__Documento di origine__:
----------
Dopo la scomparsa di Silvano sono entrata in un vortice di dolore che mi ha portato ad un inevitabile confitto con la mia macchina fotografica. Ogni immagine che cercavo di realizzare mi ricordava lui. Il rimorso delle foto che nel tempo non gli avevo fatto, dandolo purtroppo per scontato, mi assaliva. Il rimpianto delle immagini che avremmo ancora potuto scattare insieme, le fotografie sul suo cellulare, quelle della sua malattia; fino all’ultimo l’ho fotografato. Non volevo perdere nemmeno un istante della sua giovane vita che velocemente stava fuggendo via.

Tutto quello che il cancro ha “toccato”, la sofferenza che ha investito le nostre esistenze così precarie e fragili, ha letteralmente bloccato per mesi la mia creatività. Mi sono sentita come un poeta senza parole, un pittore senza pennelli, un cantante senza voce.

Grazie al mio ritiro estivo in Sardegna ho timidamente ripreso in mano quella macchina fotografica che sentivo tanto nemica, ostile. Ho iniziato a scattare di nuovo, immagini che rappresentano un germoglio che rifiorisce su un arido terreno devastato da un incendio. Quando la sera tornavo a casa di Anna e Gigi, dopo aver girellato alla ricerca di momenti da fermare, mi sentivo meglio, sentivo che la forza stava tornando.
----------
__Dati forniti__:
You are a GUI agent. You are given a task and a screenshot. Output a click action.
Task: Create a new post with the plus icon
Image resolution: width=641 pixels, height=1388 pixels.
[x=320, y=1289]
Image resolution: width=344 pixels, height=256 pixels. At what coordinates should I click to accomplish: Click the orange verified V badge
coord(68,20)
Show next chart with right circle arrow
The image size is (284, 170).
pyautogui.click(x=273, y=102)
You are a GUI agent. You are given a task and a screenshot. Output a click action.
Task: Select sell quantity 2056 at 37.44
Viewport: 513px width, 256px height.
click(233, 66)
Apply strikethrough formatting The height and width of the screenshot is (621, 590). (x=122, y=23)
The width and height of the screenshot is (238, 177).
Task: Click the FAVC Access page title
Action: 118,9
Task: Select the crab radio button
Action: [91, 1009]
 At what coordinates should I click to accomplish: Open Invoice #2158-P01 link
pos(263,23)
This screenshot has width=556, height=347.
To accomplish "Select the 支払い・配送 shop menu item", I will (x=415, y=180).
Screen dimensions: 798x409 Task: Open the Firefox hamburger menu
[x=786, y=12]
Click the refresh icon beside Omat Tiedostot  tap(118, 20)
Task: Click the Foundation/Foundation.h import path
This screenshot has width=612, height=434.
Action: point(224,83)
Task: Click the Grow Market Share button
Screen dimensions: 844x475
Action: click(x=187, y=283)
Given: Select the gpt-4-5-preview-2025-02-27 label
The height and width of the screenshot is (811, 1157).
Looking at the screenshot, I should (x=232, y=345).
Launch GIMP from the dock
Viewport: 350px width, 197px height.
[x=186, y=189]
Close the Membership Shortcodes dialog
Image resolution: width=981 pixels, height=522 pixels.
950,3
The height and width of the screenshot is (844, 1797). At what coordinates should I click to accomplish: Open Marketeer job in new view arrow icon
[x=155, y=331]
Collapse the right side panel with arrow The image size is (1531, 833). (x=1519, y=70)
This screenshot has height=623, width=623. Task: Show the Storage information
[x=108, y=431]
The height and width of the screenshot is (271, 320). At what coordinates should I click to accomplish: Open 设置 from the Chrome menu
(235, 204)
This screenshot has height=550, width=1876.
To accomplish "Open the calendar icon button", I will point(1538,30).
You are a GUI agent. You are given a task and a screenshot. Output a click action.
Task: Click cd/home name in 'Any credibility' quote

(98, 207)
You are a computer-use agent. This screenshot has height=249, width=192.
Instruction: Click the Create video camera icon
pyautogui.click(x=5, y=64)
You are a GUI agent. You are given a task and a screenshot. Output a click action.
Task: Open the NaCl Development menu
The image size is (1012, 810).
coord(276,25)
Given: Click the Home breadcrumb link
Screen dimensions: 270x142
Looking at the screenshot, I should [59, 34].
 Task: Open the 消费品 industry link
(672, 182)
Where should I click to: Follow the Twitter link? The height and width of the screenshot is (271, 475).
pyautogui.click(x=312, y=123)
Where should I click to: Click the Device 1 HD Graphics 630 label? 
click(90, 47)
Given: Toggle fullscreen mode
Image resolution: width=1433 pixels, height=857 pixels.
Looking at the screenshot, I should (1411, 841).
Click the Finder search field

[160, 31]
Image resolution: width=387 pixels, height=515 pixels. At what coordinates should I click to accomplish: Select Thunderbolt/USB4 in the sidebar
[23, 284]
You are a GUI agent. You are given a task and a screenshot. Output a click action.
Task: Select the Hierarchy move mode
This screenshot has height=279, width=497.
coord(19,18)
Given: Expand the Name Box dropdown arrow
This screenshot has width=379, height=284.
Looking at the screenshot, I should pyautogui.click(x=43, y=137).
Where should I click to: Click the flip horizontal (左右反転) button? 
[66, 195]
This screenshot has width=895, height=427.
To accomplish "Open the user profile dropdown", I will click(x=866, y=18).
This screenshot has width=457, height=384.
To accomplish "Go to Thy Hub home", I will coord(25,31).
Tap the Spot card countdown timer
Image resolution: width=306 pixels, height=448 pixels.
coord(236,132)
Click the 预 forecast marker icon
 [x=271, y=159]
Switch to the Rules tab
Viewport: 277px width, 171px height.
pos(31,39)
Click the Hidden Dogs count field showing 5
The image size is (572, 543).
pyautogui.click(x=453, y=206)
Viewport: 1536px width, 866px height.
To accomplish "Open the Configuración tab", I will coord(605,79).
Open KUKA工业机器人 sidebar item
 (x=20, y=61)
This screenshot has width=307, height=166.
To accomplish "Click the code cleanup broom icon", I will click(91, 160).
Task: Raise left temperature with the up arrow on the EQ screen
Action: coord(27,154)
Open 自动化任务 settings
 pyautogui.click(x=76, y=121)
----------
__Attività da svolgere__:
A) Riassuma in due frasi il testo sul lutto e sulla fotografia.
B) Scriva il seguito del testo sul lutto e sulla fotografia, partendo da dopo l'ultima frase riportata.
I record provengono da una fonte diversa dal testo.

__Attività svolte__:
A) Dopo la scomparsa di Silvano, la narratrice è entrata in conflitto con la propria macchina fotografica, perché ogni immagine le ricordava lui, e la sofferenza portata dal cancro le ha bloccato la creatività per mesi. Grazie al ritiro estivo in Sardegna ha timidamente ripreso a scattare e, tornando la sera a casa di Anna e Gigi, sentiva che la forza stava tornando.

B)
Macchina fotografica

La mia macchina fotografica e la valigia per un lungo viaggio

Sono in partenza per la palestra fotografica più grande del mondo: New York. La mia quarta volta nella Grande Mela, l’ultima visita fu con Silvano, era il 2012, un anno che ora mi sembra così lontano, distante nel tempo. Sarò ospite della nostra “famiglia americana”, amabili persone (come Anna e Gigi) che hanno deciso di sostenermi in un momento così difficile della mia vita.

New York forse mi aiuterà. Vorrei riprendere a fotografare la vita, non come riuscivo a vederla prima del cancro ma con una consapevolezza (ovviamente) diversa. Mi voglio “allenare” con quella macchina fotografica che per mesi ho sentito ostile. Voglio tornare a fare il lavoro per cui io e Silvano abbiamo sacrificato il nostro tempo, le nostre risorse, abbiamo fatto rinunce.

Voglio tornare a fotografare, per me ma soprattutto per lui. Fu lui a spronarmi, ad incitarmi, a sostenermi quando lasciai un lavoro sicuro per fare della fotografia il mio mestiere. Lo devo al mio grande amore che dal cielo mi guida e cerca, con tutte le sue forze, di farmi andare avanti nonostante, in questo momento, la vita senza di lui mi sembri un vero e proprio inferno.

Nel giorno in cui, lo scorso anno, un dottore mi comunicava per telefono che, per te, non ci sarebbe stato più niente da fare, nel giorno in cui ci sedemmo come sempre sulla nostra panchina, eri vestito con la camicia nera ed il collo ti faceva tanto male, nel giorno in cui tu mi regalasti una rosellina che oggi conservo come un tesoro prezioso, lo stesso giorno partirò per New York, da sola, ma non sarò sola perché tu, amore mio, mi scorri nelle vene, abiti nel mio cuore e niente potrà mai dividerci, nemmeno la morte.